Quando parliamo di lesione della cuffia dei rotatori la causa principale è rappresentata da una graduale degenerazione del tessuto tendineo.

Le lesioni sono rare infatti in pazienti di età inferiore ai 40 anni anche se possono comparire in atleti di giovane età come risultato di un’instabilità o di attriti che si formano tra capi ossei e tendine.

Ma come mai tra tutti i tendini presenti nel corpo quelli della cuffia dei rotatori manifestano una maggior percentuale di lesione? Gli studi hanno dato diverse spiegazioni.

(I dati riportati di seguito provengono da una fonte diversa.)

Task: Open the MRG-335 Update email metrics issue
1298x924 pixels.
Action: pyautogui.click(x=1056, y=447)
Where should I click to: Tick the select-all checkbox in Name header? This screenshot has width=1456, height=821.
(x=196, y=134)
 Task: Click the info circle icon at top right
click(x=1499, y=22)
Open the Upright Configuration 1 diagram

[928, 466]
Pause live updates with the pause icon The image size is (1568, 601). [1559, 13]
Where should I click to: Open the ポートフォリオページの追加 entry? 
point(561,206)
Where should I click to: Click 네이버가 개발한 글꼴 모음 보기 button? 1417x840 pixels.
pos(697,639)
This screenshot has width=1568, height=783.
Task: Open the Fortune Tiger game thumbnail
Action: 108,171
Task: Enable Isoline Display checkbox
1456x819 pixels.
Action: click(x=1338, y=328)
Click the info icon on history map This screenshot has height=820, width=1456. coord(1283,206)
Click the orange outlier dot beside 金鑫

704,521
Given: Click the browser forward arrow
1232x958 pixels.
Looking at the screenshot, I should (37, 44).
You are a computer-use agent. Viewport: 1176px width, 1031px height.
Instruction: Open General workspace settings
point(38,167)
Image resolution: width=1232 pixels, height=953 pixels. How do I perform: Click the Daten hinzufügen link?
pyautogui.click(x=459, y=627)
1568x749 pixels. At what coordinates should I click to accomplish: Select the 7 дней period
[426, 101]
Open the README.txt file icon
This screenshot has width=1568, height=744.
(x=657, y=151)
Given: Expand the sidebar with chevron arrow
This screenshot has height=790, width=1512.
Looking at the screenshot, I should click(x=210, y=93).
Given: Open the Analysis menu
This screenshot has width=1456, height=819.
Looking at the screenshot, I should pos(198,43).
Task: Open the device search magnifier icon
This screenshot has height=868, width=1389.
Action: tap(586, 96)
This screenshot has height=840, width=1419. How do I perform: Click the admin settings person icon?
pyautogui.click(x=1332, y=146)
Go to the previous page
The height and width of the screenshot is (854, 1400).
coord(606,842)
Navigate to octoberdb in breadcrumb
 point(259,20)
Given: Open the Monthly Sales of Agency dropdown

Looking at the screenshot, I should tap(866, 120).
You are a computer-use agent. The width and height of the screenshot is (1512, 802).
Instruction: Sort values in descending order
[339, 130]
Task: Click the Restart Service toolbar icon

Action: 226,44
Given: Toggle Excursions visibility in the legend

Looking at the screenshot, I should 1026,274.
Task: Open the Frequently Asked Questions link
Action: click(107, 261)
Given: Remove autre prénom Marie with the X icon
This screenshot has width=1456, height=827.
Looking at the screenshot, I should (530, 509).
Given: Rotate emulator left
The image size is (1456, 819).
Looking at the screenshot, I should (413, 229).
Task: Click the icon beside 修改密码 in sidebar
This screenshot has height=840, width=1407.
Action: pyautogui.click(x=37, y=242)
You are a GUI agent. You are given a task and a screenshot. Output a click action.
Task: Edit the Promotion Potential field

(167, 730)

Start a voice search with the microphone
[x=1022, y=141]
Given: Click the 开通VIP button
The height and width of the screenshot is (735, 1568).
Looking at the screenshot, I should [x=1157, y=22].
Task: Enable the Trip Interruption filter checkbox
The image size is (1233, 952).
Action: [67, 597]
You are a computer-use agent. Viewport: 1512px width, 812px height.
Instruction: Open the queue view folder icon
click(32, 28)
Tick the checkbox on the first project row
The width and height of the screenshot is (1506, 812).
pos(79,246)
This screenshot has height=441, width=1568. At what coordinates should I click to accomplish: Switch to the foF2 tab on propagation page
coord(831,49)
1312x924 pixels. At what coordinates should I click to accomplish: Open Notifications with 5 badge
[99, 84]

La causa potrebbe essere il progressivo invecchiamento dei tessuti, i movimenti ripetitivi quotidiani o l’esistenza di una zona critica poco vascolarizzata del tendine (il sovraspinoso è il tendine maggiormente interessato da quest’ultima causa).

Anche i traumi e le cadute hanno una loro importanza, ma solitamente secondaria poiché se la cuffia dei rotatori è sana e il soggetto è giovane, è raro che il trauma provochi la rottura dei o del tendine.

I tendini della cuffia, come dicevamo, sono interposti tra due strutture ossee: omero (osso del braccio) e arco coraco-acromiale (tetto osseo che fa parte della scapola); il fisiologico contatto tra le due componenti porta ad un’usura lenta e progressiva.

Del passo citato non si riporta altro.